By Richard LeComte
LEXINGTON, Ky. -- A volume co-edited by University of Kentucky sociology professor Thomas Janoski has received the International Lean Six Sigma Institute’s Best Book Award for 2021. The book was recognized at the group’s October conference.
“The Cambridge International Handbook of Lean Production,” was published in May. Janoski and his co-editor, Darina Lepadatu of Kennesaw State University, feature a series of essays that explore both the business advantages and human costs of lean production. The management theory stresses eliminating waste, synchronizing delivery of parts to be “just-in-time” for use, rotating workers through a series of jobs and productivity – also known as the Toyota system. Janoski contrasts lean production with “Fordism,” as in Henry Ford, which features assembly-line mass production using semi-skilled labor.
“You can define lean production as continuous improvement, just-in-time inventory and respect for people,” Janoski said. “Or you can simply say that it’s just-in-time inventory and teamwork.”
The book represents more than 20 years of study into the concept of lean production from the point of view of adherents and detractors. Among the authors represented are James Womack and Daniel Jones, who in 1990 wrote the lean-production best-seller The Machine That Changed the Word.
Containing three sections, it represents the work of 40 authors in the field. The authors try to summarize and explore three types of lean production scholars see sprouting up all over the world.
“We emphasize that there are three forms of lean production,” Janoski said. “Toyotaism Is the fullest form of lean production. The next one is Nikefication. Nike uses the lean production model at its home base when designing the shoes and marketing. You have lots of teams and so on and so forth. But then they use more traditional assembly lines when making the shoes offshore. And then there’s Waltonism. Sam Walton chucked the idea of teamwork. But Wal-Mart uses just-in-time inventory to the max. It has satellites tracking inventory to make sure goods arrive at the right time.”
Part One examines lean production from the angles of management, industrial engineering industrial relations, the social sciences and labor process theory. Some scholars see lean production as an onus on workers, placing them in stressful situations and constantly expecting more work and productivity gains. Champions see lean production as a way that workers and management, organized in teams, can share input into the industrial process and improve the quality of the product. Workers gain personal investment in outcomes.
“Sociology is split between scholars who critique management with a negative view of lean production, and specialists in the areas of ‘Toyotaism’ and Japan, who have a more positive view,” Janoski said.
Part Two looks at how lean production influenced industries across the spectrum, from transportation to health care to public services to telecommunications. Part Three explores how lean production has been adapted to different countries, including the United States, Australia, India, China, Korea and Germany. Janoski said managers and corporations in some companies adapted to lean production better than in others; for example, Toyota found India and Australia infertile ground for the concept.
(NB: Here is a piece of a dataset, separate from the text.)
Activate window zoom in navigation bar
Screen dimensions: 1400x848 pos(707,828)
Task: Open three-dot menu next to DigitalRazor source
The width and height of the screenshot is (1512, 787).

Cultural issues in India made lean management difficult, and Australians, given the labor situation, opted out.
“Well, to me, perhaps one of the more interesting chapters was by Reynold James -- Chapter 24,” he said. “In India and Australia, he showed how Toyota was basically forced to close plants in both countries because they could not implement lean production. For example, the division of labor the caste system in India imposes makes implementing a team approach difficult. And Australia has stronger unions and a labor shortage – it's a big country with not that many people. I took a two-year trip around the world and spent four months in Australia back in the 1970s. People whom I traveled with told me they would work for six months and then they would take off for six months, and they had no worries about coming back after their trip and getting a job.”
Janoski, who worked as a piston-shooter on an automotive engine line in the 1960s, notes that even as lean production can create stress among employees, consumers can benefit because of the enormous emphasis on quality control and teamwork Toyotaism places on industrial production.
“The involvement of workers in quality control, design processes and job rotation gives many workers a sense of respect and participation that they did not have under Fordism,” he said. “Also, consumers no longer have to fear the dreaded ‘lemon’ that would haunt their driving for years.”